Então, somos todos sádicos, deleitando-nos com o sofrimento humano enquanto assistimos ao programa na segurança do nosso sofá?
Não necessariamente, diz Sandra Wheatley, psicóloga social e membro titular da Associação de Psicologia Britânica. Ela diz acreditar que somos levados a assistir a um programa como Round 6: O Desafio por razões menos obviamente malignas — por causa de um desejo de fazer parte da conversa cultural.
"As pessoas adoraram o Round 6 e isso está aumentando a reputação do programa. É novo, emocionante e um pouco arriscado", diz Wheatley à BBC Culture.
"Vai viralizar por causa do boca a boca, e aí as pessoas ficam com medo de ficar de fora. Elas gostam de acompanhar as coisas, de se sentir parte de um grupo. Quando você está no ponto de ônibus ou na fila do restaurante ou do bar e alguém diz 'Você viu Round 6: O Desafio?' e se você não tiver visto, eles vão dizer: 'oh meu Deus, você tem que assistir'.
"Gostamos de poder falar sobre coisas que temos em comum. Isso nos dá algum vínculo social."
Os organizadores do programa ressaltam que nenhum dos competidores foi coagido a participar e todos tiveram sua idoneidade verificada durante o processo seletivo.
John Hay, CEO da The Garden, uma das duas produtoras britânicas por trás do programa, diz à BBC Culture: "Esperamos que as pessoas estejam assistindo e entendendo que estamos exercendo o devido dever de cuidado com todas essas pessoas e que o que vocês estão vendo é a pressão de um jogo. Fizemos tudo o que podíamos e devíamos para garantir que a pressão estivesse em um limite tolerável."
Sobre Spencer, o competidor que cai em prantos no segundo episódio, ele diz: "Acompanhamos Spencer desde a transmissão (do programa) para ter certeza de que ele estava feliz com o programa".

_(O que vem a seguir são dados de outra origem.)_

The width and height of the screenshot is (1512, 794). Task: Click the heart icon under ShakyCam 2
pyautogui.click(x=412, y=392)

Stephen Lambert, chefe do Studio Lambert, a outra produtora por trás de Round 6: O Desafio, lembra à BBC Culture que o que realmente mantém os espectadores ligados na série é "encontrar narrativas que o público ficará fisgado e parar no ponto no qual você só quer encontrar descobrir o que acontece a seguir".
E encontrar essas narrativas, quando os criadores do programa não sabiam quais competidores venceriam, foi um dos maiores desafios.

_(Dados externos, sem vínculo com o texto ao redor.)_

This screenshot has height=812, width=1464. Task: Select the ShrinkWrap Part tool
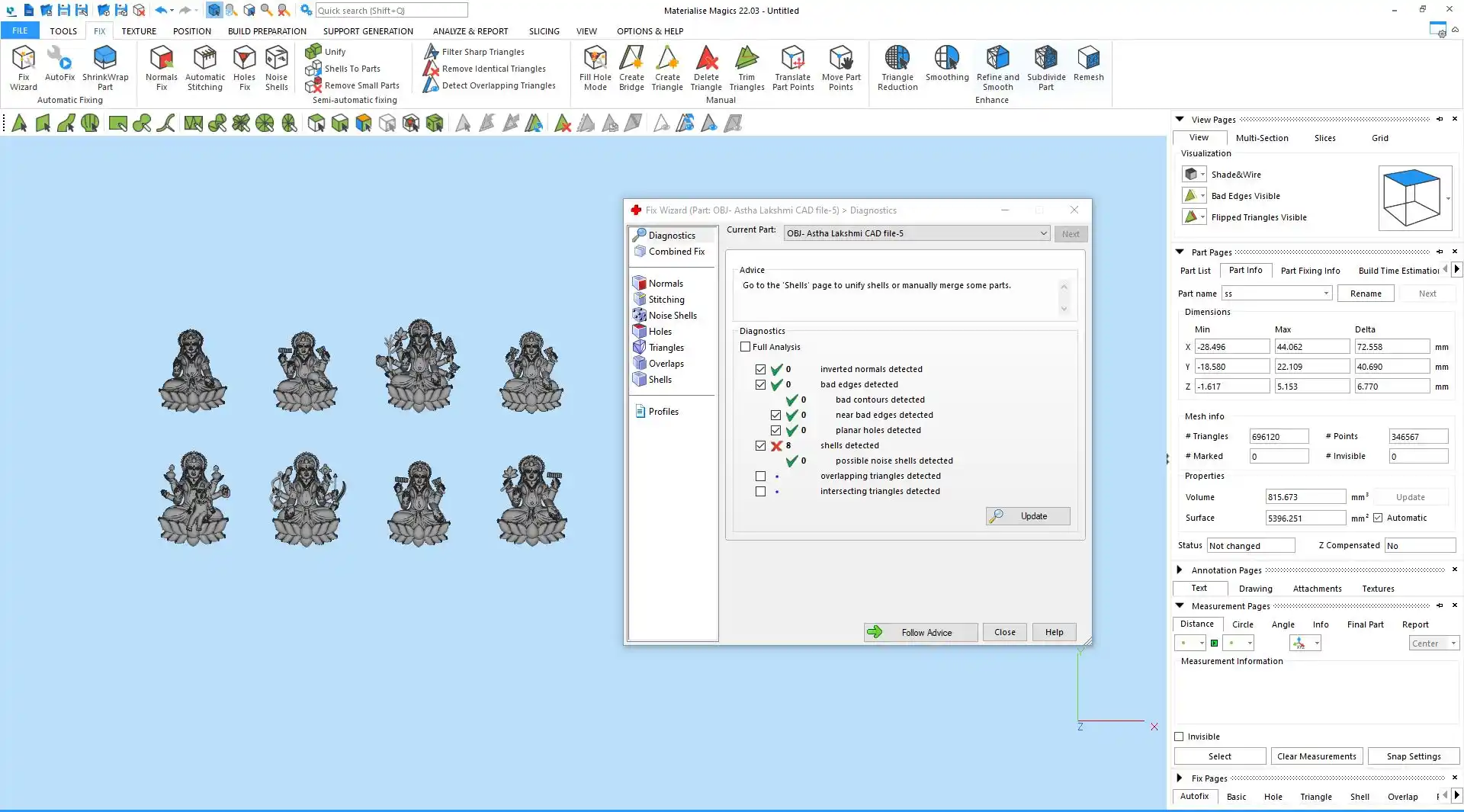105,67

"O programa quebra todas as regras de improviso na TV — qualquer TV, na verdade. Você não pode envolver o público a menos que esteja se concentrando em um número relativamente pequeno de personagens e estávamos começando com 456", diz Lambert.
"Portanto, o desafio do ponto de vista da filmagem, mas principalmente do ponto de vista da edição, era descobrir em quem se concentrar. O problema é que não é possível filmar todo mundo ao mesmo tempo — mesmo que tivéssemos muitas câmeras. Sempre tivemos que concentrar nossos esforços em um determinado número, e muitas vezes as pessoas que achávamos interessantes e seguíamos sua narrativa eram subitamente eliminadas."
Por outro lado, Tim Harcourt, diretor criativo do Studio Lambert, diz que surpreendeu com o nível de civilidade dos participantes.
"Acho que você esperaria que muitas pessoas passassem por cima dos outras e fossem cruéis, e embora haja momentos em que elas são de fato cruéis, no fundo são essencialmente boas, gentis, colaborativas, sociais e atenciosas."